I had never come across the term “Vehicle Ranchers” until yesterday. Yes, I have been in campgrounds, for a quick overnight stay, where I have seen terribly run-down RVs. And, no doubt, some owners that have no other option but to live out of them full-time. A far cry from the lifestyle that most of us would associate with being on the road in our coaches.
Just another way to describe slum landlords.
Across the nation, people are discovering just how much an RV can become a home. Full-timers have known this for ages, and snowbird RVers may spend months calling their RV “home.” But a new breed of Americans is taking up RV living and, for them, it isn’t a life of sights on the road, visiting National Parks, nor spending a wonderful night around the campfire with new friends. For these RV dwellers, it’s $10-a-day to rent an RV on a back street, ducking police and angry neighbors, and fighting bedbugs and other vermin. These unfortunates are homeless people, in a strange, symbiotic relationship with a new breed of slumlords called Vehicle Ranchers.
Richard Winn considered himself a decent landlord, particularly in a cutthroat rental market like Seattle’s.
Sometimes his tenants did not pay their $75 weekly rent, and weren’t required to sign a lease or put down a deposit.
But there were trade-offs. Winn never gave residents keys to their units. Tenants were not to use the toilets. If they did, Winn asked them to put their waste in a bag.
And sometimes Winn disabled the power, because his tenants might drive away.

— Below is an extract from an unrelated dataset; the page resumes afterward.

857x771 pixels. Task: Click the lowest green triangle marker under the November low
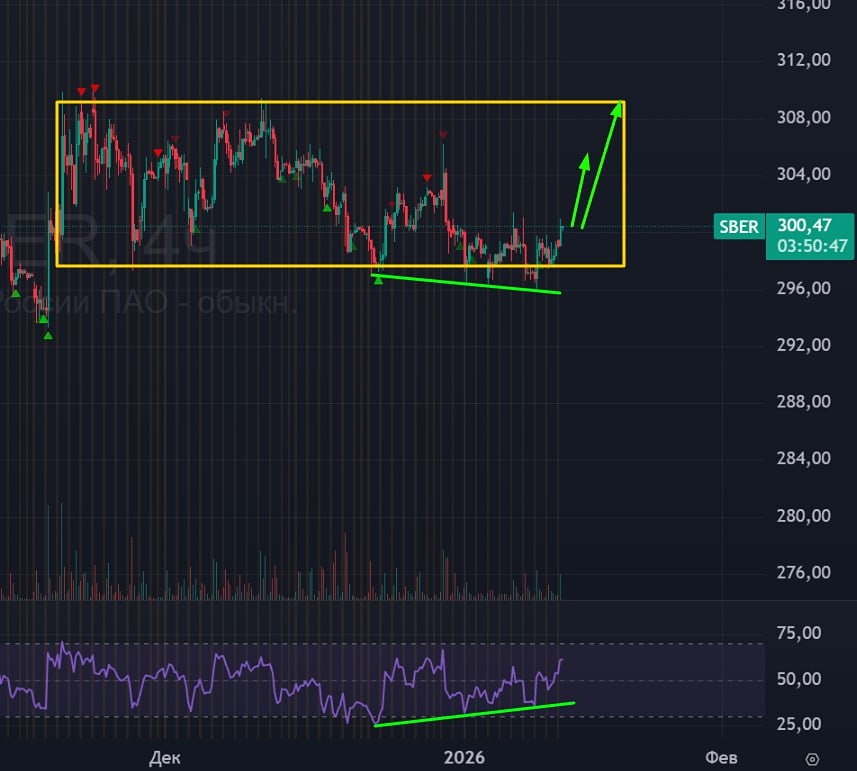point(48,336)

All of his units were RVs scattered along the side and main streets in the industrial neighborhoods of north Seattle.
“The homeless, you know, they’ll take advantage of you if you don’t keep things straight,” said Winn, 63.

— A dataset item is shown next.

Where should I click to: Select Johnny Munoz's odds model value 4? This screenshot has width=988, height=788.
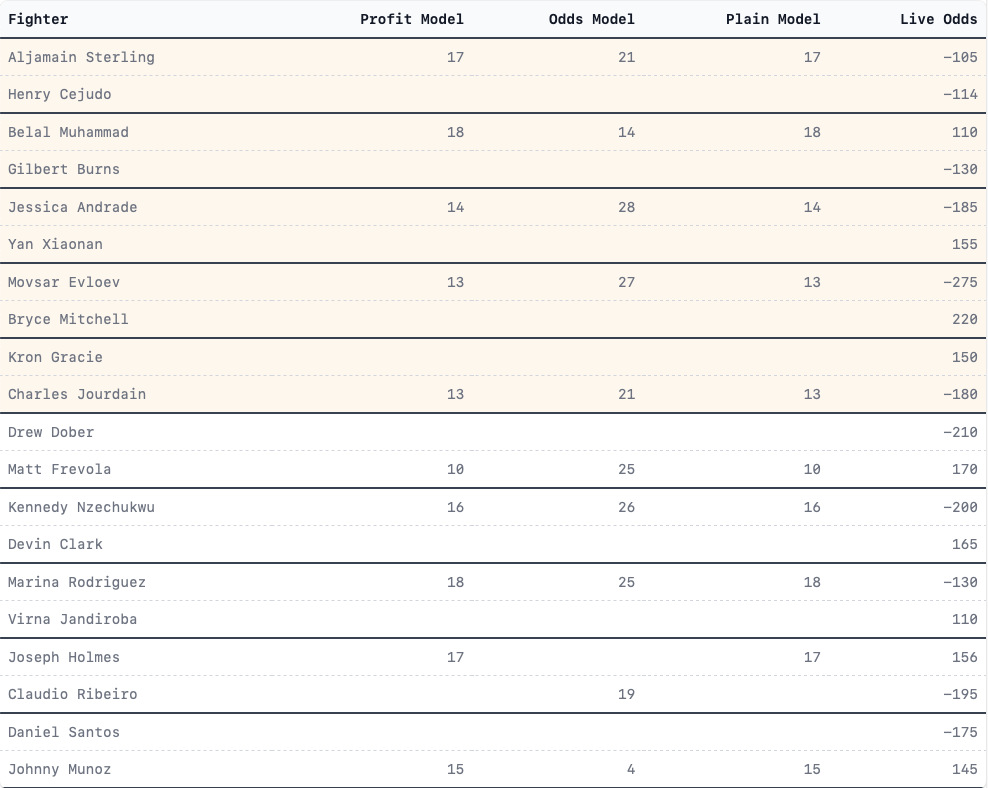coord(631,769)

Winn is a key landlord in Seattle’s underground, unregulated market of “vehicle ranching,” the renting of RVs and other vehicles to homeless people.
In Canada, we are seeing a trend in the major cities where the price of housing is effectively blocking out an entire generation of people from owning a home.

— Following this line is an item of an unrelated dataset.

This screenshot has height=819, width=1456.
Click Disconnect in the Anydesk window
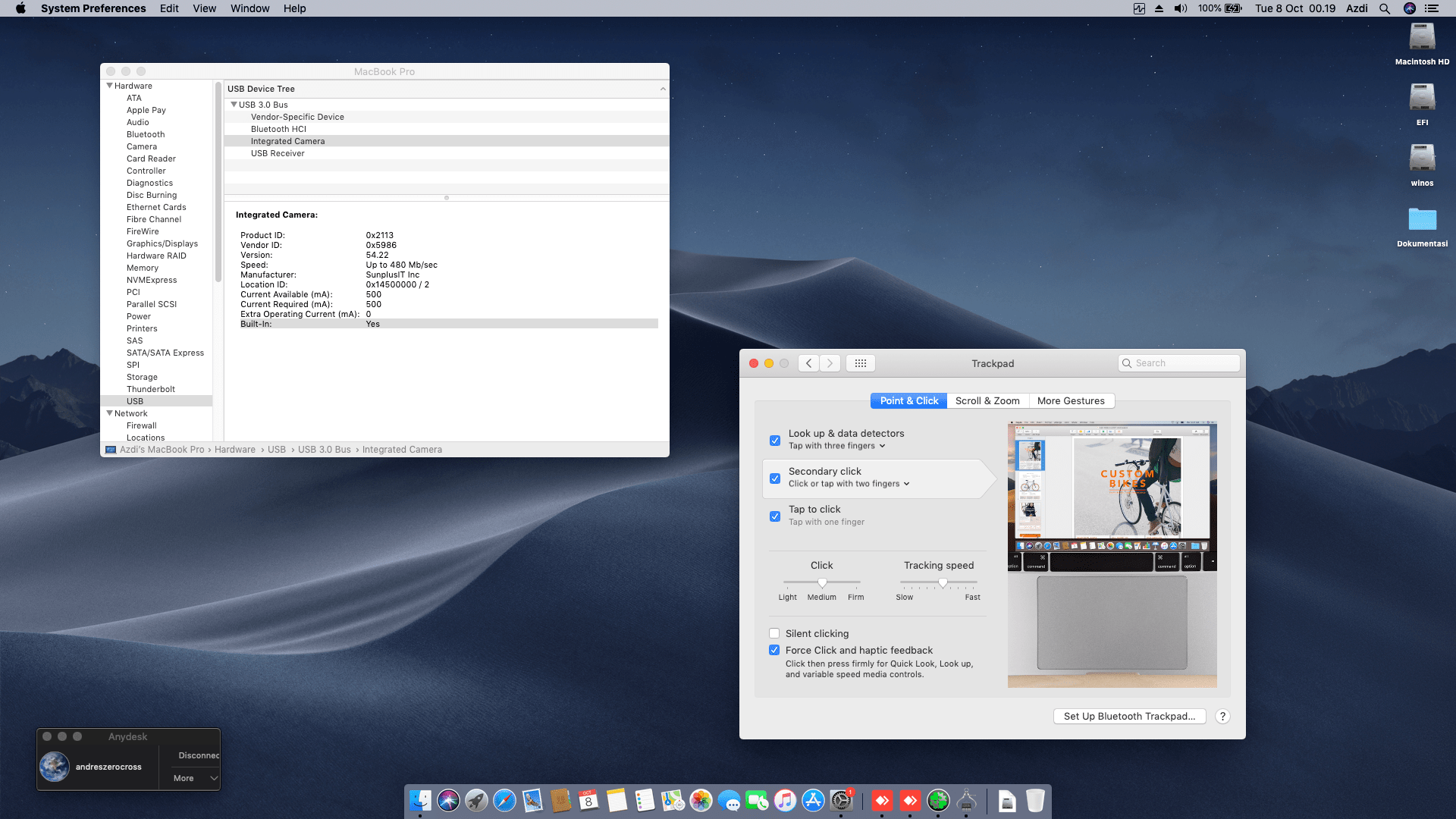pyautogui.click(x=198, y=755)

In my country’s biggest market — Toronto — the cost of owning a home takes up to 79 per cent of the median household income of $71,631.
It is much worse in Vancouver where the cost of owning a home takes up 88 per cent of the median income of $77,410.
Given our tax burden, middle income households just starting out will never be able to own a home in our major cities.
This is madness brought on by government policies on interest rates, lax regulations on foreign capital and foreign investment in Canadian real estate, money laundering and speculators.
Where we are staying, just north of Barrie, there are several people, not retired, still working, living out of an RV. Perhaps it was a lifestyle choice but I suspect we will begin to see more people, shut out of the housing market, choosing to live out of an RV not by choice but out of necessity.